Saturday, February 12, 2011

Why give her diamonds when you can give her the family jewels?*

From the pages of Lildonbro's personal diary. Proof that she does have a serious side, with serious issues plaguing her life.

Imagine, if you will, the world's most delicious cupcake. Not just delicious to the taste, but delicious to the sight and smell. Mouth, nose, and eyes simultaneously watering at the very presence of this confectionery divinity. Close your eyes and picture it in the black landscape of your mind. Everything is dark and in the middle of the void there is a funfetti cupcake fading in to view. It's wrapper fits so securely around it that it has a muffin top, overflowing yellow cake with green, blue, red sporadic sprinkles. On top is pink vanilla icing. Not just a layer spread quickly on top, but a base layer of love, topped with an extra layer of thoughtfulness.

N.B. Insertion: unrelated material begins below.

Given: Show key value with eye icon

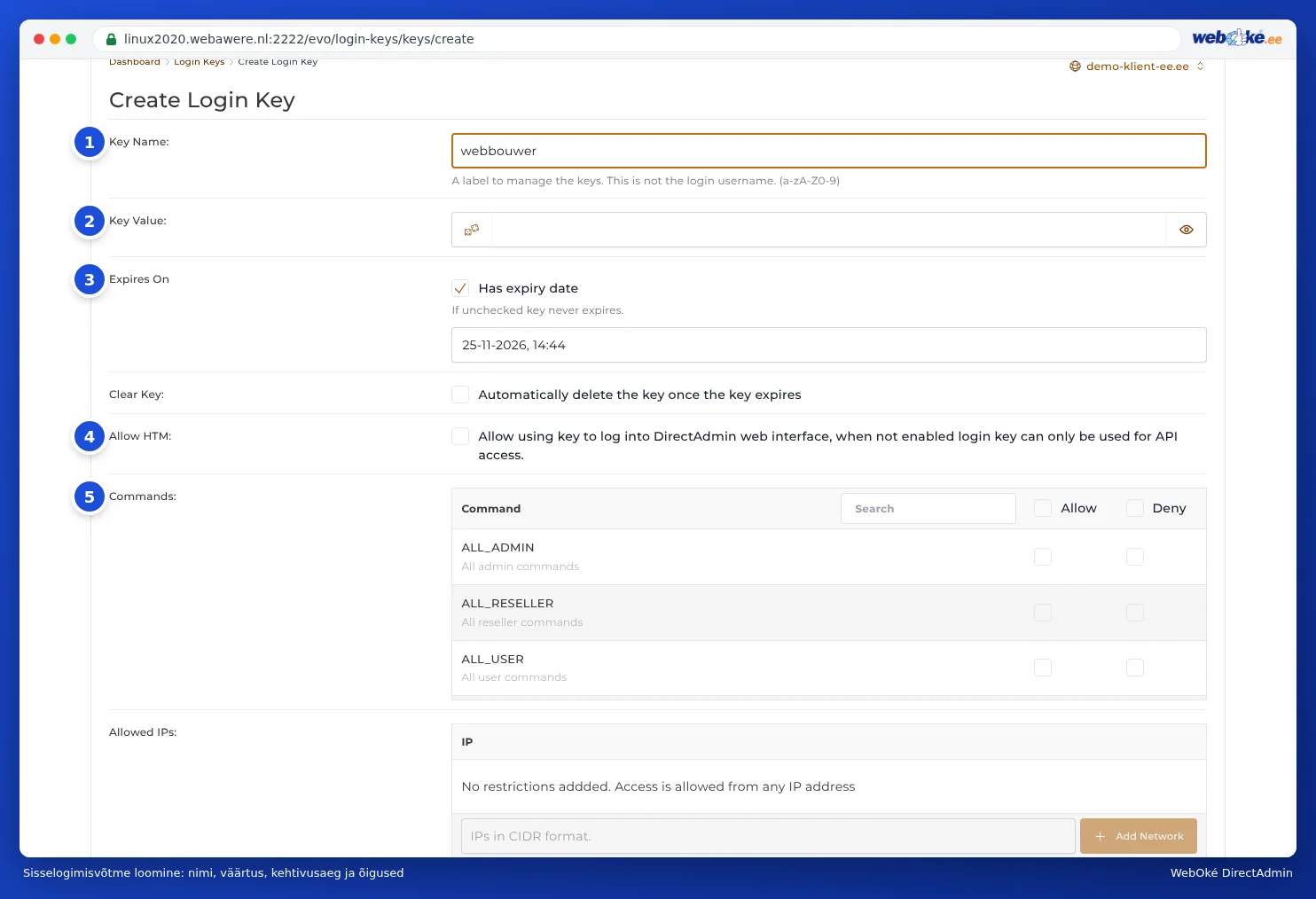Looking at the screenshot, I should point(1186,230).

On top of the icing are circular colored sprinkles. Not the sprinkles that came with the pink vanilla, but the sprinkles that came with the chocolate frosting. Special sprinkles. None of the other funfetti cupcakes were adorned with these sprinkles. This cupcake was chosen specially.

Now the cupcake has been created in your mind the same as it was in true life. The creation completed, the cupcake was placed in the microwave for later consumption. Next to it sat two of it's chocolate contemporaries. They paled in comparison to the funfetti cupcake from the gods, but they sat there none the less, chosen. Saved.

Maybe if it had been plain, maybe if it had had a little less Deity in it's batter, this story would end differently. I witnessed the end of this cupcake, it's demise should have been at my hands. My hands, my mouth, my stomach...but alas, this isn't a fairytale.

I sat on the couch in Marianne and Nick's apartment. Marianne on one end, me on the other, Nick on the middle. I didn't notice when he stood and walked into the kitchen, I had no reason to suspect anything. I didn't look up as he sat down, I hardly realized he was eating anything. Then I heard the words that brought my dreams crashing down into a lifeless lump at my feet.

Mur to Nick: Are you eating D's Cupcake

(Note to reader: My nickname in college was D. I tried with little success to get that name to transfer over to VA, but no one went with it).

The words hit my ear like a blow to the face. I turned and even as I turned I half expected Mur to be wrong. Certainly Nick had a chocolate cupcake, not my cupcake trapped and tortured between his teeth. But there it was, several curved scratches running down the length of its body, tearing it in half. But where was the other half of the cupcake? It was hidden behind Nick's teeth, traveling down his throat it a cold, sticky mess to rest in his stomach. My his hands! And what did he say?

"I had a chocolate one earlier."

You had a chocolate one earlier?! That's suppose to make this okay?! That's suppose to dull the pain? "My cupcake!" I yelled in desperation. I yelled because I knew not what else to do. I didn't even get to say goodbye. Nick offered me the feeble remaining half but I refused. I don't want his sloppy seconds.

My cupcake. My cupcake.


Joanna & Ben said...

That hurts buddy...cuts to the quick. I'm so sorry for your loss.

Nick and Marianne said...

I love cares commercial. Oh and just for your piece of mind I ate you consolation prize.

Sarah said...

wow...that is just unacceptable. did you demand he make you a whole batch of cupcakes all your own!

Gibson Family said...

I will make him pay for this. Nobody eats D's cupcake and lives to tell about it. I will get Mason on him.